The hostess groans as I ask for a table for one, please. She has no idea what’s going on in the restaurant, she tells me, but she’ll take me back anyway. Thank you…?
As she leads me through the restaurant, she complains to me about how disorganized this place is as well as all “the girls” who work there, taking me to a high-top table at the back of the restaurant.
The space is filled with TVs tuned to sports and covered with what I assume is supposed to be a rustic, heart-of-America kind of wood paneling. You’d have no idea DC was beyond the front doors. I could be in an airport terminal in Tampa, or maybe Cleveland or Indianapolis, who’s to say?
As I sit down, my waitress gets into an altercation with another one of “the girls,” their matching bright orange Daisy Dukes standing at attention as they face off about who is supposed to seat whom in which section.
I politely avert my gaze to my menu, which informs me that I sadly just missed Wingsday, an all-you-can-eat meat bonanza with the tagline “There’s no we in food; no sharing.”
I’ve always found it interesting that people claim Hooters has great wings—it’s kind of like saying you read Playboy for the articles. I briefly consider ordering some bacon-wrapped wings, because one should go hard when one finds oneself in a Hooters.
But alas, prudence and concern for my own mental well-being weigh out, and I settle on a taco salad and a Diet Coke (again, chemicals = safe). Around me, men in various jerseys are drinking beers out of buckets and steins.
I sip my Diet Coke (which is really a Diet Pepsi that the waitress tried to pass off as Diet Coke, but, ahem, I wasn’t born yesterday) and watch a montage of dudes and various balls fly across screens. It’s not lost on me that it’s probably kind of strange that I’m a woman just sitting at a Hooters on a late Thursday afternoon, but I’m not alone. There’s another solo lady diner here with me.
I watch as she orders a huge plate of nachos and a stein of beer all to herself, settling in to watch some sports, and I’m immediately overtaken with a deep sense of kinship.
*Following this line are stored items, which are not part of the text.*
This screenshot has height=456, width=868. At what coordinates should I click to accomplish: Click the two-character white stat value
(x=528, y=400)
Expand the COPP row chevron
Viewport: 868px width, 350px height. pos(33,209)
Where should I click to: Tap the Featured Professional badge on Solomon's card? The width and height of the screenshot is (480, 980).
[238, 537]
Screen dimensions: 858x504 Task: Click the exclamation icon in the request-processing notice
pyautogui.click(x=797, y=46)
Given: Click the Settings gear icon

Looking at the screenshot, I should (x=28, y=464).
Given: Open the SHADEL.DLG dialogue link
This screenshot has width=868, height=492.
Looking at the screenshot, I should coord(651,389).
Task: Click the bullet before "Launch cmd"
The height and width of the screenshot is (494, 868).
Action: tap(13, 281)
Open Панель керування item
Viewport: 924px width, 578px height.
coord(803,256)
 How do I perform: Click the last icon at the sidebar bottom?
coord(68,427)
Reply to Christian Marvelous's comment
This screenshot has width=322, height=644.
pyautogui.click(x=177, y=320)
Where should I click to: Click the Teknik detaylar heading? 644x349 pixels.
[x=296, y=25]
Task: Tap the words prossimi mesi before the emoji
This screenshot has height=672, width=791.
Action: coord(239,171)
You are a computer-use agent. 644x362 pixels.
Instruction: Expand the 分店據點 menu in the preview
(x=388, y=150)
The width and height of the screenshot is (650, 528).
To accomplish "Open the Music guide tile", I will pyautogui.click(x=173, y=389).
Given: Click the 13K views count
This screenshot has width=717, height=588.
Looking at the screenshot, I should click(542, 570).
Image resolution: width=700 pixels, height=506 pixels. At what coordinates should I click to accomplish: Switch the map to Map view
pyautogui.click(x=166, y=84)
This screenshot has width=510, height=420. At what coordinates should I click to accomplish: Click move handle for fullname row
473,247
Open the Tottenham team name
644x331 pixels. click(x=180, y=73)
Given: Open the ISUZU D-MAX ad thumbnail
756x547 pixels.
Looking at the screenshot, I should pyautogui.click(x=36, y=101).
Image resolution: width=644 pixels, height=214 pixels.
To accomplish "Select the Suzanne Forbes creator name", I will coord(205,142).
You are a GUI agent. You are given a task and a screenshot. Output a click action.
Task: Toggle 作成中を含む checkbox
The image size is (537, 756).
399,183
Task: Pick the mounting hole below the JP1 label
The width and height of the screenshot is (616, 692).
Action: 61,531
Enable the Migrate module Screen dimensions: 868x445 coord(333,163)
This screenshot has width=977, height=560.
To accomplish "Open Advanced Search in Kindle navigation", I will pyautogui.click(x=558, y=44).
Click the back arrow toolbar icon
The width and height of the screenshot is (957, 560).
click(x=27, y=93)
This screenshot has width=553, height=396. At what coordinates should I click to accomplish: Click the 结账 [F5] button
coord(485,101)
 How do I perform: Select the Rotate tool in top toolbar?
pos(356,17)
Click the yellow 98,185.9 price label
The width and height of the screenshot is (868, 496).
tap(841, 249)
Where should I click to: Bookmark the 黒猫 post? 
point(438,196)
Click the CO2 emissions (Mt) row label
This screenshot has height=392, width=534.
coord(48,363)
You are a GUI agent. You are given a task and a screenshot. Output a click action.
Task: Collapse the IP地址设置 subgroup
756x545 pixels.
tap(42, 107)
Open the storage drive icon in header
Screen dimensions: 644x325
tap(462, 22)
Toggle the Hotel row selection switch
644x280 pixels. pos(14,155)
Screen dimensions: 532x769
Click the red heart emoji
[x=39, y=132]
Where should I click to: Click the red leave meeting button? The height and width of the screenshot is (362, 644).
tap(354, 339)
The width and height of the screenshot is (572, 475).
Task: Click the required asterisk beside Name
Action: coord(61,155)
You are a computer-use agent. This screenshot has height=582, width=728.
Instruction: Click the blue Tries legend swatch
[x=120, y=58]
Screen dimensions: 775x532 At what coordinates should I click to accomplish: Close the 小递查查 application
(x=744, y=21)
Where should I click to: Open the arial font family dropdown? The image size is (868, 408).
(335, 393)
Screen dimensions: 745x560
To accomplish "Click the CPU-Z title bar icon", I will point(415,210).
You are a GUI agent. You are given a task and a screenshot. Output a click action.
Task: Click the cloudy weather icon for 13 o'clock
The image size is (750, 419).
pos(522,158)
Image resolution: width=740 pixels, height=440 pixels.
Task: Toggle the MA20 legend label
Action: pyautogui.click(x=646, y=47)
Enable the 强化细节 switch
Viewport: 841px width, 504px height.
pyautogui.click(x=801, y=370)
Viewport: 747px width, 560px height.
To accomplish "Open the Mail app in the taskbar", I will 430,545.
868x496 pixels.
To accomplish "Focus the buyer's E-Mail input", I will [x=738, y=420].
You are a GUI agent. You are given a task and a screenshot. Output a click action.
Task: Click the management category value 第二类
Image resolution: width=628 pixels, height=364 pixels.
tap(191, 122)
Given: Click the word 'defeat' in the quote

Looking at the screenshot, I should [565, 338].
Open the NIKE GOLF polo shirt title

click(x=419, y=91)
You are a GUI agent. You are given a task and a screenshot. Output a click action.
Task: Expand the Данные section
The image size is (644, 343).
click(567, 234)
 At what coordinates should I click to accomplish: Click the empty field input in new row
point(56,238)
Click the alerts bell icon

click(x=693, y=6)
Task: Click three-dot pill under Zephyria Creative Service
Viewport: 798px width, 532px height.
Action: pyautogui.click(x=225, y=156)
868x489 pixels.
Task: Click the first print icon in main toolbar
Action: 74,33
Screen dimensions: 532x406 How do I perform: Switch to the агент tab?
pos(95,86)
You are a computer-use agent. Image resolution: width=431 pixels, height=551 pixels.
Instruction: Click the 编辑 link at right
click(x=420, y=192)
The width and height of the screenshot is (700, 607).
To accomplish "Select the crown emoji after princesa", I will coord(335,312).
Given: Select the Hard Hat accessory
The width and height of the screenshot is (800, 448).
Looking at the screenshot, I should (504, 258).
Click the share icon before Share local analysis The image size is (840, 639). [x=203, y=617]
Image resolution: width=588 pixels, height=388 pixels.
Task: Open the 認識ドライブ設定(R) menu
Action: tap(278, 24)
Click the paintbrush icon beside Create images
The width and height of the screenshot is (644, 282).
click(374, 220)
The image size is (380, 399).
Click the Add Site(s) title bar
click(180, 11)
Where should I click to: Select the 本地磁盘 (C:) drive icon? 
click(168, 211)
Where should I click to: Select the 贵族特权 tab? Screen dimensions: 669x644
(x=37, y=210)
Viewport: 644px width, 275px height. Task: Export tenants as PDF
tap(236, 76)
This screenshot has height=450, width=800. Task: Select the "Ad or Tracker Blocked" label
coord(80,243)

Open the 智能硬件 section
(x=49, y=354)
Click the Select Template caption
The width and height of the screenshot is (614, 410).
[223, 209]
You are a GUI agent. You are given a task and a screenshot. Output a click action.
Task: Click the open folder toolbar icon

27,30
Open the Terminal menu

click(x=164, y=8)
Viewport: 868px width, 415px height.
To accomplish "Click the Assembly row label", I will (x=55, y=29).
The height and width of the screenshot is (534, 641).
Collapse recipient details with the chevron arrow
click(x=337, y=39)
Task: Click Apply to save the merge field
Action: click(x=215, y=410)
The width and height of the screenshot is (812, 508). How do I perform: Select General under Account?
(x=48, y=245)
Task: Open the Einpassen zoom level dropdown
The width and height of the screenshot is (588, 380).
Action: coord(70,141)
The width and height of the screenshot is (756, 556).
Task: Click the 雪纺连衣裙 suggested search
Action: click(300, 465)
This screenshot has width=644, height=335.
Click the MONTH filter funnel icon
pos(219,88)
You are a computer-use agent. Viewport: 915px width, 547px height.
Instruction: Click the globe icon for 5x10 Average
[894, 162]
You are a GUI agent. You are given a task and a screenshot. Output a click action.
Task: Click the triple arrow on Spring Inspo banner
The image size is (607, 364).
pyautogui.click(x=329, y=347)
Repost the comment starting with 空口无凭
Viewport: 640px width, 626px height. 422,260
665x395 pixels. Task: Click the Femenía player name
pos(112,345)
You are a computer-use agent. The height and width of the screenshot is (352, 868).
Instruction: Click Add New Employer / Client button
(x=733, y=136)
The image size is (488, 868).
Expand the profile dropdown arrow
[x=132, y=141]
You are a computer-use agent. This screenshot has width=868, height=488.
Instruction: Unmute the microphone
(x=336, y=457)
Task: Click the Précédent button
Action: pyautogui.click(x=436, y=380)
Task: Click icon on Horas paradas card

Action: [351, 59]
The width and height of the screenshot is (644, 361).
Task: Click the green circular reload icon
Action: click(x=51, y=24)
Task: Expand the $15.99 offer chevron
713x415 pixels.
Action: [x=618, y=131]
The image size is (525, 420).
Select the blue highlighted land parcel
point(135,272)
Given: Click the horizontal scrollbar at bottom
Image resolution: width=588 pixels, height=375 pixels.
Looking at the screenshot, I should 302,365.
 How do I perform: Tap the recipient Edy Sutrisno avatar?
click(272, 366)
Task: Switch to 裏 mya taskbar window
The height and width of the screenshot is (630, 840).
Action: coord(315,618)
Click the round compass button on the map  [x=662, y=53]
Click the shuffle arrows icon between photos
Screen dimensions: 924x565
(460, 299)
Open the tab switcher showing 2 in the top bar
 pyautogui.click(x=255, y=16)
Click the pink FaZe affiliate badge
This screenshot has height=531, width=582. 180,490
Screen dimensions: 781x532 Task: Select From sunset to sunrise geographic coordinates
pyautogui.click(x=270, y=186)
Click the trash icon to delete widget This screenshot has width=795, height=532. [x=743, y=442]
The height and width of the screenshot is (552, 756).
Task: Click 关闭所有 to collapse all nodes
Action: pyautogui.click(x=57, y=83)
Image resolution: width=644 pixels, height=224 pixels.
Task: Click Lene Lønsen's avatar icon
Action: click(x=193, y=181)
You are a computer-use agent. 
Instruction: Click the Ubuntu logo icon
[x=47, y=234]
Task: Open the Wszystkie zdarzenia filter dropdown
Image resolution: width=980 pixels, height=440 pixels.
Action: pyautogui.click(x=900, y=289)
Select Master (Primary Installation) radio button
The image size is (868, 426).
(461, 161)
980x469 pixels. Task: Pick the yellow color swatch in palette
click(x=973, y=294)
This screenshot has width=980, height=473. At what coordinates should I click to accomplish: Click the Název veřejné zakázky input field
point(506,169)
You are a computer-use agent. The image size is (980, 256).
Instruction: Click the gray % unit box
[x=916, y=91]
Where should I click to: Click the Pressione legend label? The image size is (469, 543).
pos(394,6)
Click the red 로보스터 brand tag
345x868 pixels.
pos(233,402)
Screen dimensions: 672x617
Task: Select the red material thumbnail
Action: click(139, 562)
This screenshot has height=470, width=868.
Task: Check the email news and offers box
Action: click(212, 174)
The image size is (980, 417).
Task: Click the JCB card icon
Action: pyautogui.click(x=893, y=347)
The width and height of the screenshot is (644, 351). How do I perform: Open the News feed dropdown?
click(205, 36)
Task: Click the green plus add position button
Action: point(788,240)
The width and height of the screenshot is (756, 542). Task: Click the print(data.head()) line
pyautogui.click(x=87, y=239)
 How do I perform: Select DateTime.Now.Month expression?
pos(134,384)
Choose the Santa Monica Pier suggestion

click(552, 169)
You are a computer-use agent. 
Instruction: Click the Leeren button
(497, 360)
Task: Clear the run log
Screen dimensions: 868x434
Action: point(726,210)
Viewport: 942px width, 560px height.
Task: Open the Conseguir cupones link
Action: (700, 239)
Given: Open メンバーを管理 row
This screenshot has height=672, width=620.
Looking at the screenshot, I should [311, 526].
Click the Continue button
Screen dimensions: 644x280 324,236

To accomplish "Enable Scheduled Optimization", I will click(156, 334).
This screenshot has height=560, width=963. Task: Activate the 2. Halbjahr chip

What’s that Aristotle quote? “Love is composed of a single soul inhabiting two bodies?” Yeah, that’s how I felt when I saw this lady throw back a beer in a Hooters without fear.
But there’s clearly trouble in paradise: As I wait for my food, a frazzled-seeming manager comes over and asks if “the girls” have been with me yet. I assure her, yes, I’m fine, and wonder at what age a Hooters “girl” matures to a Hooters “woman?”
A different waitress from the original comes over with a plate of chicken nachos, and I have to tell her I actually ordered the taco salad. A few minutes pass, and then my original waitress comes back over, holding the same plate of nachos.
“Here’s your food,” she says, and stares me straight in the eyes, daring me to have the audacity to question her judgment and suggest that these are in fact nachos, not a salad. And, like the meager little Hooter I am with no actual back bone, I take them.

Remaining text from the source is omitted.